C. Gopi Mohan
Amrita Vishwa Vidyapeetham University, India
Posters-Accepted Abstracts: J Data Mining Genomics Proteomics
Proteins are heterogeneous macromolecules, consisting of hundreds to several thousands of atoms. How a protein spontaneously forms a well-defined biologically active structure is a fascinating and still open question? However, solving the protein folding problem would also have great practical implications. Molecular dynamics simulations has been applied extensively nowadays for the refinement of structures derived from X-ray diffraction and NMR data, and for understanding the dynamic mechanism of the enzyme and its inhibitory action, to the study of protein structure prediction, study of biopolymer aggregates like membranes and structure-based drug design.
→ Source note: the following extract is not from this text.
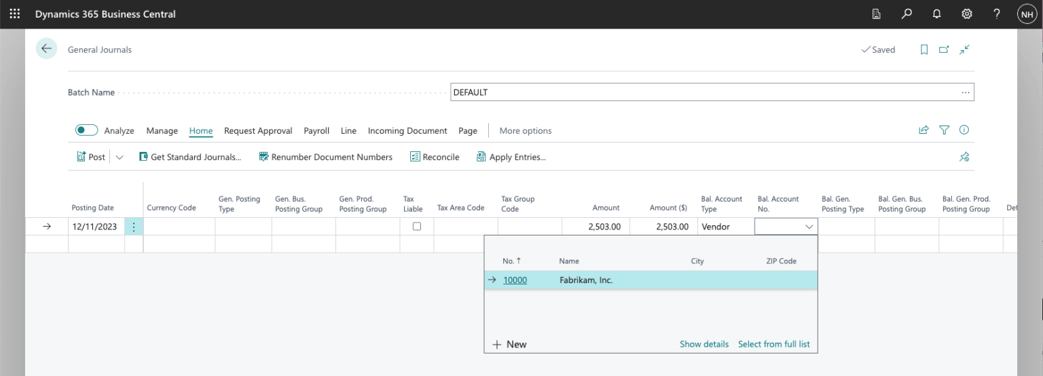Check the Tax Liable checkbox
Image resolution: width=1043 pixels, height=376 pixels.
pos(417,227)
Molecular dynamics simulation study of the closed state of the NCC receptor at the pore forming domains (S5-P-S6) was performed for 50 ns simulations. The study revealed the structural stability and its dynamic behavior with respect to channel blockers. The present study is useful in understanding the NCC receptor atomic level dynamic interactions with its blocker (antagonist), which will in turn guide in designing potent and effective NCC receptor blockers. Further study of the open state of the NCC receptor at the pore forming domains (S5-P-S6) was also presented to address the dynamic mode of opening and closing of this receptor.